::: The data :::

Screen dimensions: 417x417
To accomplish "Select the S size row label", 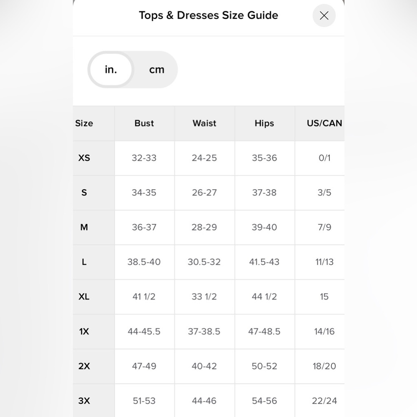I will tap(84, 193).
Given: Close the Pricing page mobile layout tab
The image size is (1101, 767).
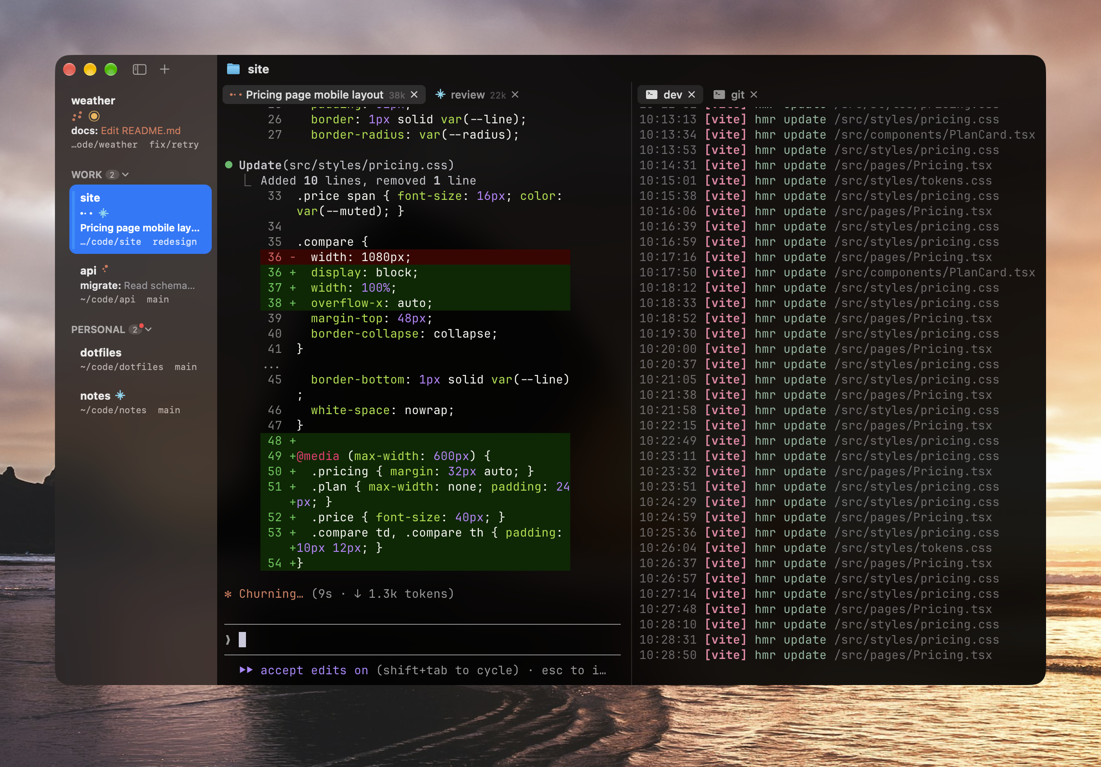Looking at the screenshot, I should click(x=414, y=94).
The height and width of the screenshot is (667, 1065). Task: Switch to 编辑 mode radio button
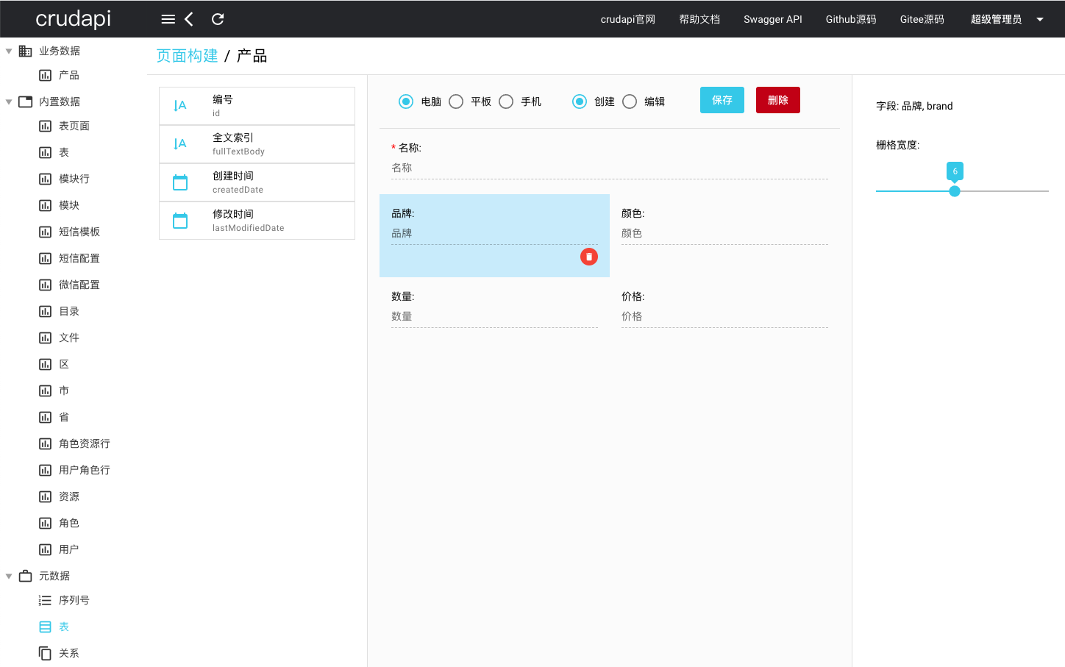[x=630, y=101]
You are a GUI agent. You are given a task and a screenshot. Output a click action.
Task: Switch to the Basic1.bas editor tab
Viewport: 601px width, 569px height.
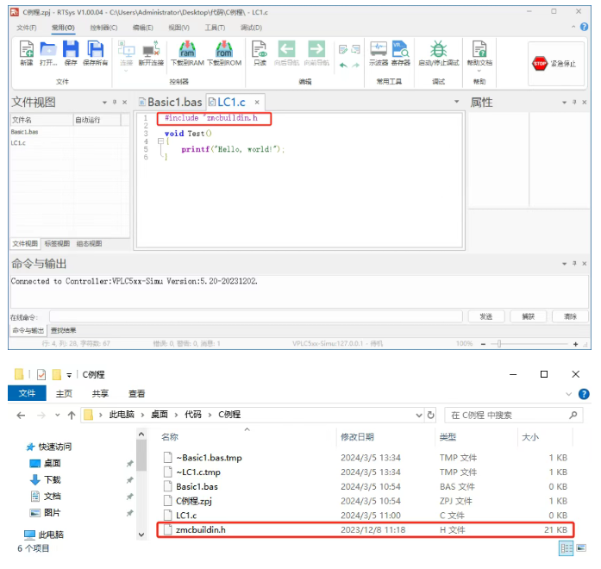(171, 102)
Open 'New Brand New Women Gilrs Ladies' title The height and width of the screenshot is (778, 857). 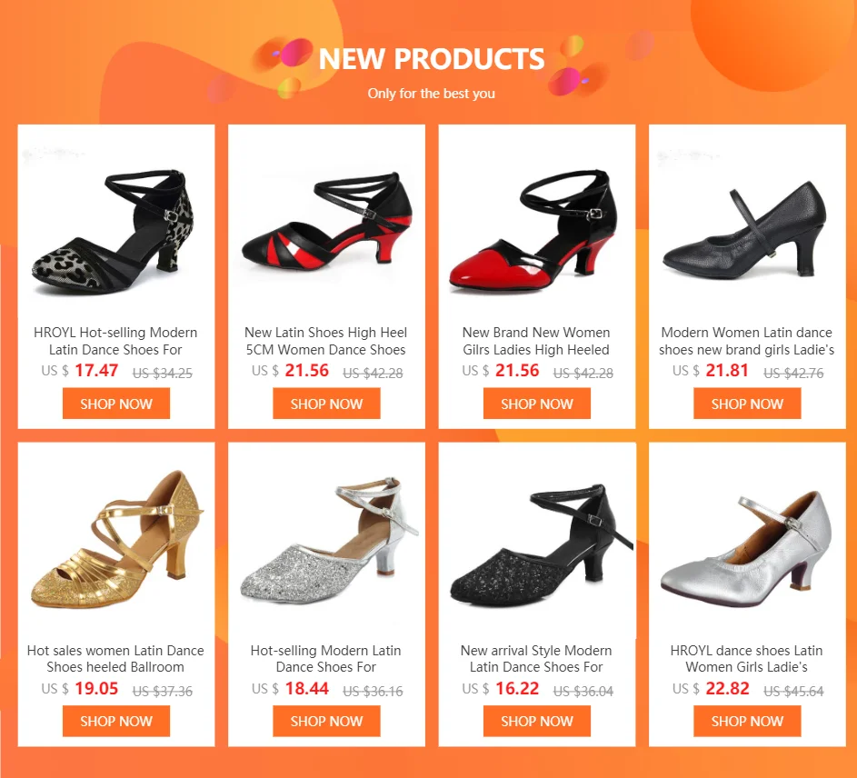click(x=536, y=341)
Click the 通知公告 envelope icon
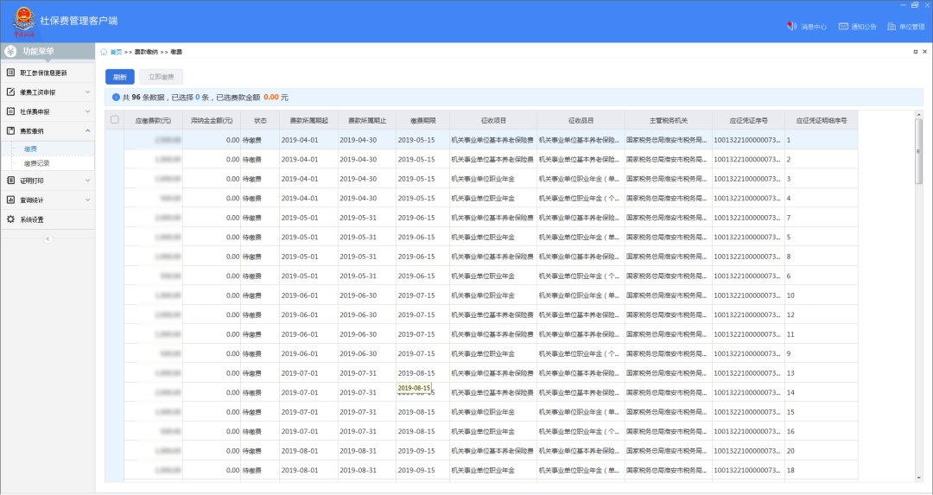Image resolution: width=933 pixels, height=495 pixels. pyautogui.click(x=843, y=27)
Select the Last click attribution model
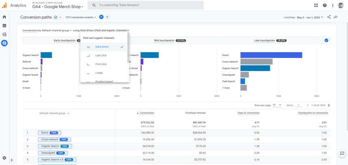This screenshot has height=165, width=348. (101, 56)
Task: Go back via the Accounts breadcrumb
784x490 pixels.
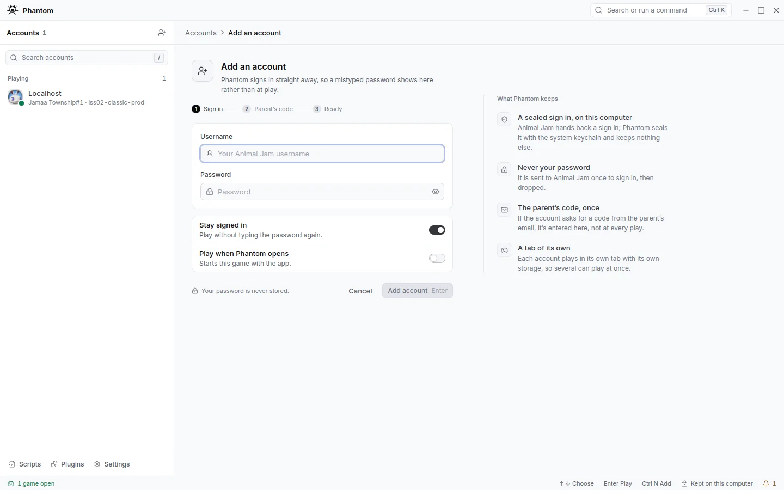Action: [201, 33]
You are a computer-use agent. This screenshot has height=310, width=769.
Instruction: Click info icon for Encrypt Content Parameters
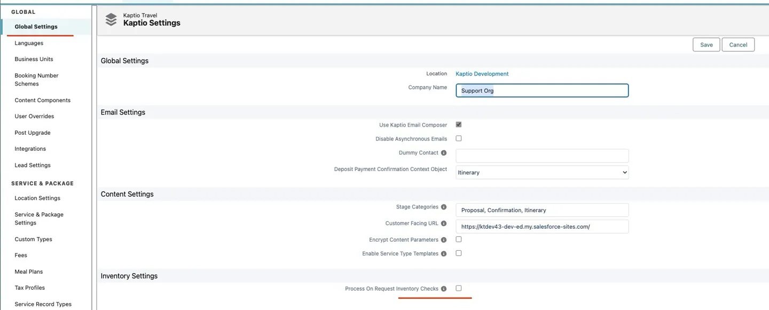443,240
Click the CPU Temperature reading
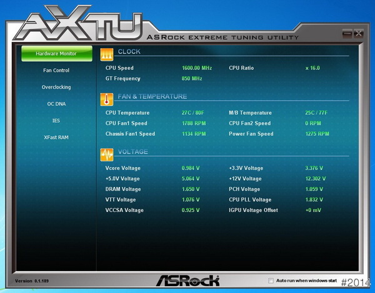The height and width of the screenshot is (293, 375). click(x=192, y=113)
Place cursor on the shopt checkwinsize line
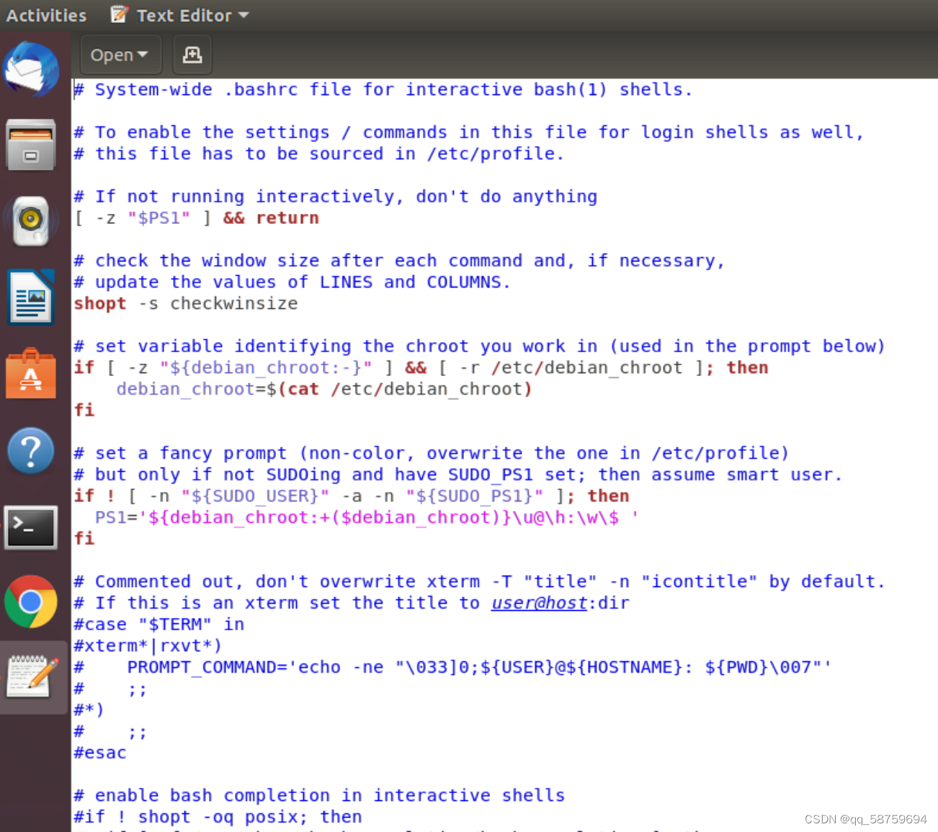 click(x=185, y=303)
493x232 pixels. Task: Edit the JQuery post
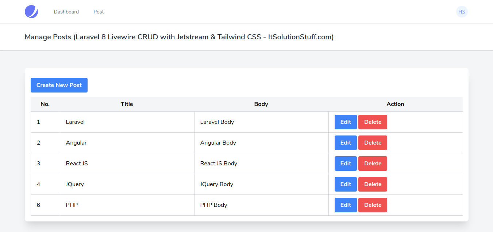345,184
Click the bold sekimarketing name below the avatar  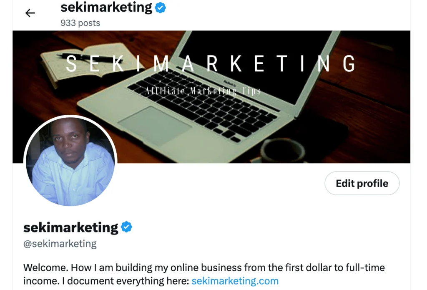click(71, 227)
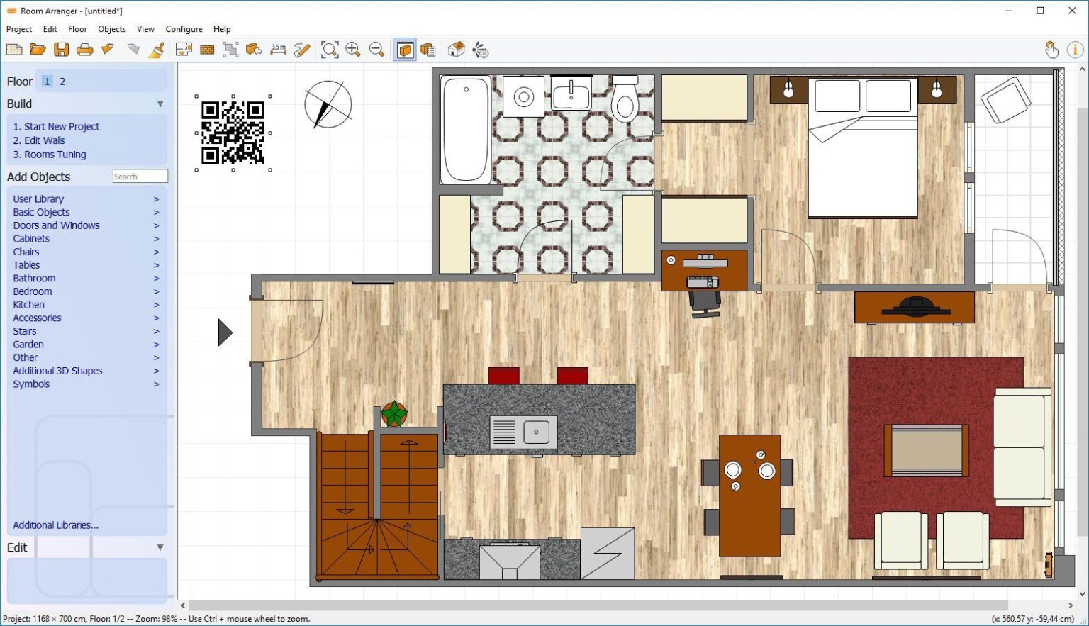This screenshot has height=626, width=1089.
Task: Select the wall drawing brick tool
Action: [x=207, y=50]
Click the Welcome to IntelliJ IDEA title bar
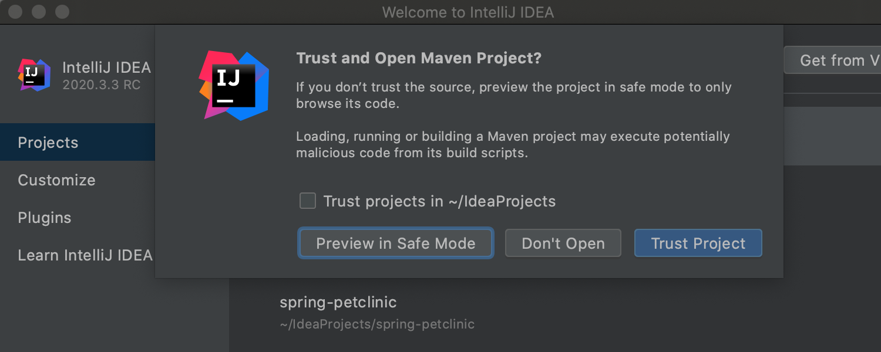The width and height of the screenshot is (881, 352). point(468,12)
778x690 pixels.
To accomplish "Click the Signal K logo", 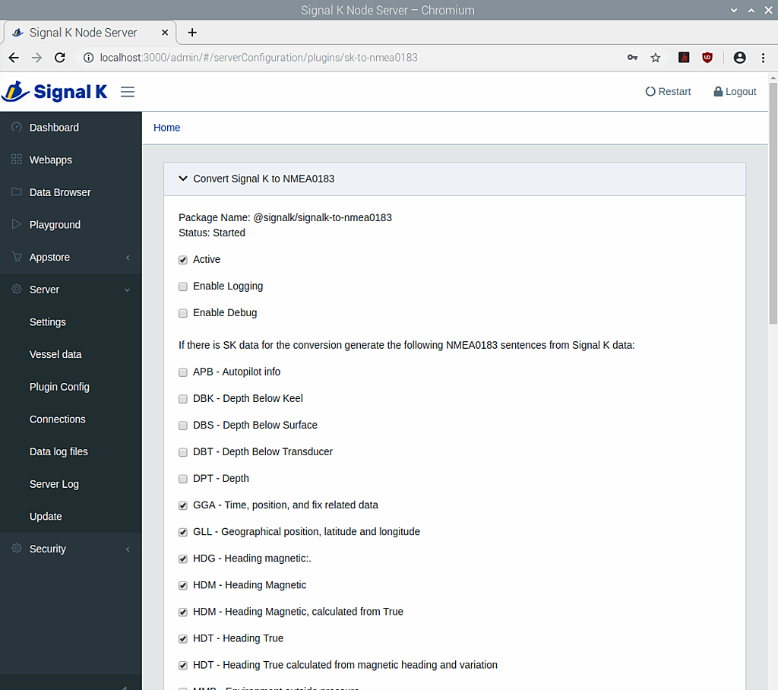I will coord(55,92).
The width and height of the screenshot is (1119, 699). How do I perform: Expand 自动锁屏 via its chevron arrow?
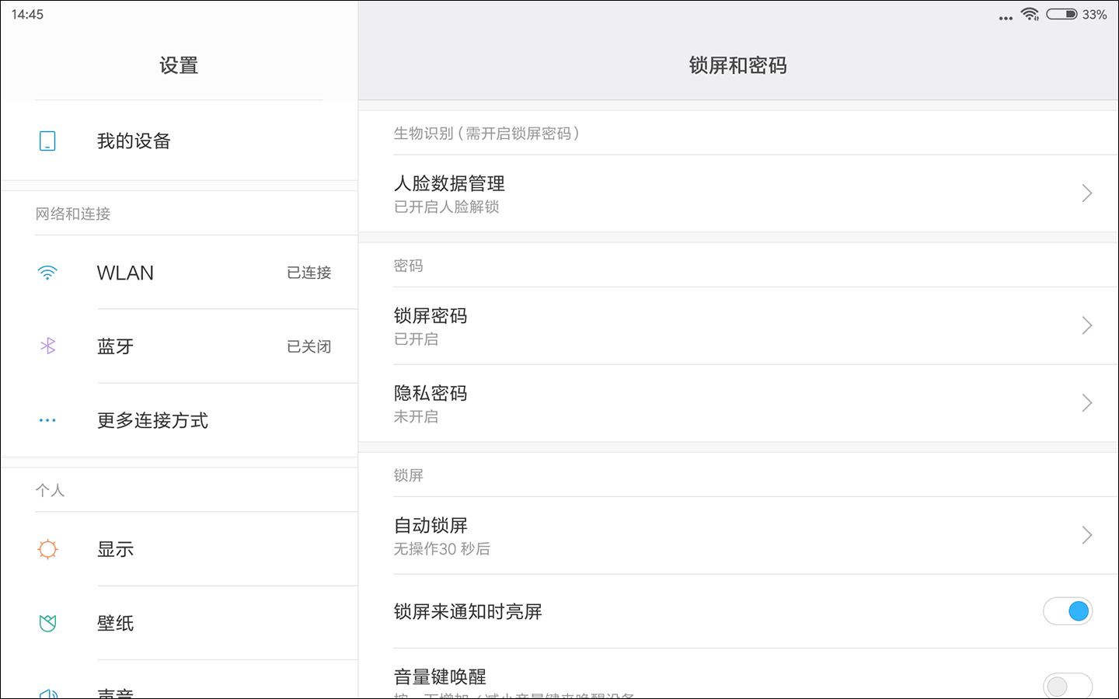(1086, 535)
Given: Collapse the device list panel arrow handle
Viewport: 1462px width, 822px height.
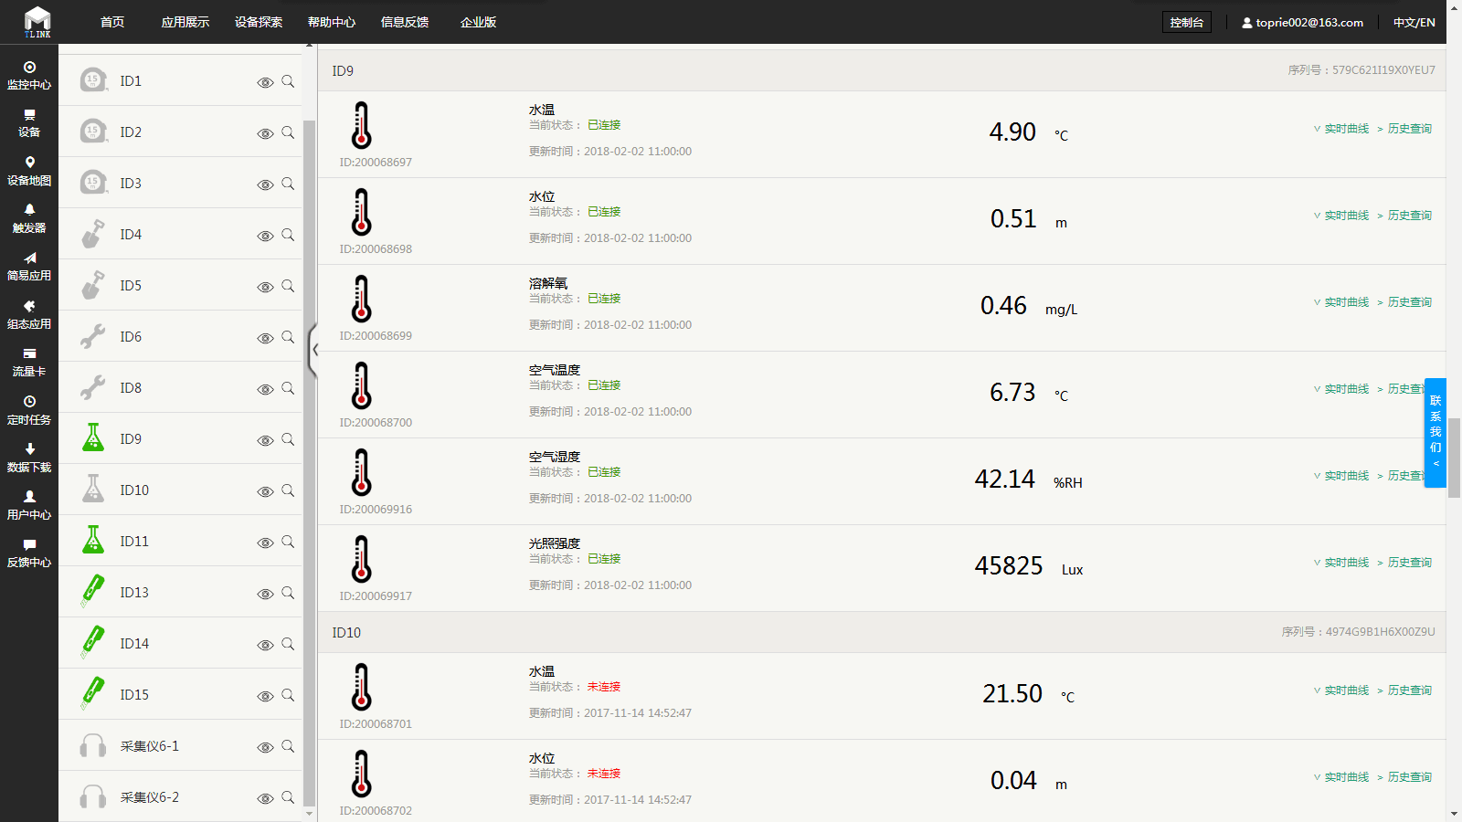Looking at the screenshot, I should [x=313, y=350].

:::

# What to do
Please return each line of the data above in which the word "agent" occurs.

# Answer for this exercise
You are a GUI agent. You are given a task and a screenshot. Output a click action.
You are a computer-use agent. This screenshot has height=310, width=769.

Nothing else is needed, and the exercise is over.